MK mencatat salah satu permohonan sengketa diajukan oleh pasangan Calin Wali Kota dan Wakil Wali Sungai Penuh Fikar Azami-Yos Adrino.
Pengajuan gugatan terdapaftar pada Jumat (18/12/20) dengan materi Permohonan Pembatalan Keputusan Komisi Pemilihan Umum Kota Sungai Penuh Nomor 320/PL.02.6-Kpt/1572/KPU-Kot/XII/2020 tentang Penetapan Rekapitulasi Hasil Penghitungan Suara Pemilihan Wali Kota dan Wakil Wali Kota Sungai Penuh Tahun 2020, tanggal 17 Desember 2020.
Kemudian pasangan calon Gubernur dan Wakil Gubernur Jambi H. Cek Endra-Ratu Munawaroh.
Gugatan CE-Ratu di website MK terpantau Rabu 23 Desember 2020 pukul 20.05 WIB dalam nomor 134/PAN.MK/AP3/12/2020. Dimana pengajuan gugatan CE-Ratu selaku pemohon dan Komisi Pemilihan Umum (KPU) selaku termohon.
Dalam catatan lintastungkal.com, CE-Ratu diusung oleh Golkar dan PDI-P.
Dia melawan Bupati Meragin Al Haris berpasangan Abdullah Sani Mantan Wakil Wali Kota Jambi yang diusung oleh PAN, PKS dan PKB dalam Pilgub Jambi.
Namun demikian, rekapitulasi suara KPU Provinsi Jambi menetapkan perolehan suara Al Haris-Abdullah Sani tertinggi dengan 596.621 suara.
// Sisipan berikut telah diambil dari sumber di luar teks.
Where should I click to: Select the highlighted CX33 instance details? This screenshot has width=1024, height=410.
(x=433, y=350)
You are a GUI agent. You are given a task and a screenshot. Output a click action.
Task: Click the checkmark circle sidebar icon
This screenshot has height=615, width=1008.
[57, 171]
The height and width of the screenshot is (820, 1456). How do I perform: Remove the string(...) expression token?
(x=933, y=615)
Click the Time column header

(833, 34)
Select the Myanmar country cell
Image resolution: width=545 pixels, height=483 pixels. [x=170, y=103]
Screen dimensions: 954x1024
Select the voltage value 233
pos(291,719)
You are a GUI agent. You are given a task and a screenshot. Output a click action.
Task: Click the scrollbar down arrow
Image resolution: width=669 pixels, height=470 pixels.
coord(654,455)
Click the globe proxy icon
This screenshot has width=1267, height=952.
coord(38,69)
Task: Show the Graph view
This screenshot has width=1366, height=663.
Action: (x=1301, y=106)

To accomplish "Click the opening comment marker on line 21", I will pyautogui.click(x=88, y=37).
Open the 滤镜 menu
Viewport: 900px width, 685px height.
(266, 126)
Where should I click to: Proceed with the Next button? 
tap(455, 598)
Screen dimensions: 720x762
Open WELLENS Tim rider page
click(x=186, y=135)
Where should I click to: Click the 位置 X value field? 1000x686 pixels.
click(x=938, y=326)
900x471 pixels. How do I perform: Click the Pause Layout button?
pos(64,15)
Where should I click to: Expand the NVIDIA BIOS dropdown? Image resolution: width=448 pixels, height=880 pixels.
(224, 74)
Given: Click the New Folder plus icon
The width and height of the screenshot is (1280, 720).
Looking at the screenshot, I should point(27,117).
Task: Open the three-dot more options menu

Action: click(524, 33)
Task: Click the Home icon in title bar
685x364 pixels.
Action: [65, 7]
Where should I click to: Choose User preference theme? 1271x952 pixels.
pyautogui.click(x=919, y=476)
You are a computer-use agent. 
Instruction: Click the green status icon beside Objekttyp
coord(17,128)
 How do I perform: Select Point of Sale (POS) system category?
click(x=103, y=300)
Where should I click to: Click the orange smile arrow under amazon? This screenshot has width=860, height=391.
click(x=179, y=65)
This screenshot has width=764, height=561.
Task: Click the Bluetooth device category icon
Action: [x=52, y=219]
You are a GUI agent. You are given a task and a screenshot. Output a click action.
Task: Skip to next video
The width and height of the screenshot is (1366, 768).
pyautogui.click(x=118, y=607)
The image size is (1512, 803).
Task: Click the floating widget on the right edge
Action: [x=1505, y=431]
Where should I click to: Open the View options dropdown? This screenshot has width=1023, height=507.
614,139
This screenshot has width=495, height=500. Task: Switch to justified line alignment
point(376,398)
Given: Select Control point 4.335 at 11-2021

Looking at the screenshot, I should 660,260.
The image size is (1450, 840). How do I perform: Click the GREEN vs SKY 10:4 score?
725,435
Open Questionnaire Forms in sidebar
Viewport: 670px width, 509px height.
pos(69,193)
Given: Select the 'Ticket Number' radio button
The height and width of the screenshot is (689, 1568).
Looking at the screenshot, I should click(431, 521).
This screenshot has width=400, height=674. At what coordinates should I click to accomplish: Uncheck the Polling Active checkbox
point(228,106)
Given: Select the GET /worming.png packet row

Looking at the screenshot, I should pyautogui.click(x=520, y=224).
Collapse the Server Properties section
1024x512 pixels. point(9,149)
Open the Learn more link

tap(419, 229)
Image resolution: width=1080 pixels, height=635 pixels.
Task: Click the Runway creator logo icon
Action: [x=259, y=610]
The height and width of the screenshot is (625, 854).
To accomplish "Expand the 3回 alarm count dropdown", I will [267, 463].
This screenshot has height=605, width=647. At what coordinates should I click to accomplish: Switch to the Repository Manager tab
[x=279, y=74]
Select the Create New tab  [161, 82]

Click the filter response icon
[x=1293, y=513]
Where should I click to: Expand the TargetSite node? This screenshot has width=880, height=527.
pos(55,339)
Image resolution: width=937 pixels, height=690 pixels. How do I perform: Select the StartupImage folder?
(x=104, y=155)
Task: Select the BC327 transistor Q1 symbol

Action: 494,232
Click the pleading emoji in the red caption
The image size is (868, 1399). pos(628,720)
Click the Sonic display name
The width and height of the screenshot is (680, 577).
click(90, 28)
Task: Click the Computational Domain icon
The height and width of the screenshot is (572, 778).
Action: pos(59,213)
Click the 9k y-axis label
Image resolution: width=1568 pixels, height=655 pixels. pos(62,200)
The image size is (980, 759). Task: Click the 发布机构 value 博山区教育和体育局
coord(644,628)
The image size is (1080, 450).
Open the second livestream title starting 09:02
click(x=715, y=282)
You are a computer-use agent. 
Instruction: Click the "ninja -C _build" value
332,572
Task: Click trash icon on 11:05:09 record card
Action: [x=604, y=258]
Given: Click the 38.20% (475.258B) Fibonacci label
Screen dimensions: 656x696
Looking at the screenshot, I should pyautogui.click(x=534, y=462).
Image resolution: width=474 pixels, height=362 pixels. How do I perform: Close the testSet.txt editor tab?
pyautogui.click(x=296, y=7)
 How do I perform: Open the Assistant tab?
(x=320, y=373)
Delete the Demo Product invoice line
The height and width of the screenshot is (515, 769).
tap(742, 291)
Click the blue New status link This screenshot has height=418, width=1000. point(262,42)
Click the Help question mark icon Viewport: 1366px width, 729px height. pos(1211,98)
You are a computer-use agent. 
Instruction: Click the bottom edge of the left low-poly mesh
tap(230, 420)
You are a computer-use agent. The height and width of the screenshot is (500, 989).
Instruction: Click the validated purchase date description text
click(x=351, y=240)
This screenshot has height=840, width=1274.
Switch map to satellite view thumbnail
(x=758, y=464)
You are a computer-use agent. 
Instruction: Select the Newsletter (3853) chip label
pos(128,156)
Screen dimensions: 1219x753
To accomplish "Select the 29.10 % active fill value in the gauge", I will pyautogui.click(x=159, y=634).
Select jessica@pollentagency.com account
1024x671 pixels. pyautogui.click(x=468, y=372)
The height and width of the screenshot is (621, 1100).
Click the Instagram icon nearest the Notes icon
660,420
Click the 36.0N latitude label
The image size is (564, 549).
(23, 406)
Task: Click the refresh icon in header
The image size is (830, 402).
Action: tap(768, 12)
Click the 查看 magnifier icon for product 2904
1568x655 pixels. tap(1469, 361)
Sementara Cek Endra-Ratu Munawaroh (CE-Ratu) hanya meraih 585.203 suara atau terpaut 11.418 suara sah.
Untuk diketahui bahwa sengketa atau perselisihan pilkada lazim diajukan oleh pasangan calon kepala daerah yang kalah dalam kontestasi pilkada.
Berdasarkan Pasal 157 ayat (3) UU Pilkada, pihak yang berwenang dalam menyelesaikan perkara perselisihan penetapan perolehan suara tahap akhir hasil pilkada memang MK. Hal serupa berlaku untuk pemilihan presiden.
Pihak yang kalah biasanya akan mendalilkan sejumlah temuan kecurangan selama pelaksanaan pilkada ke MK.(*)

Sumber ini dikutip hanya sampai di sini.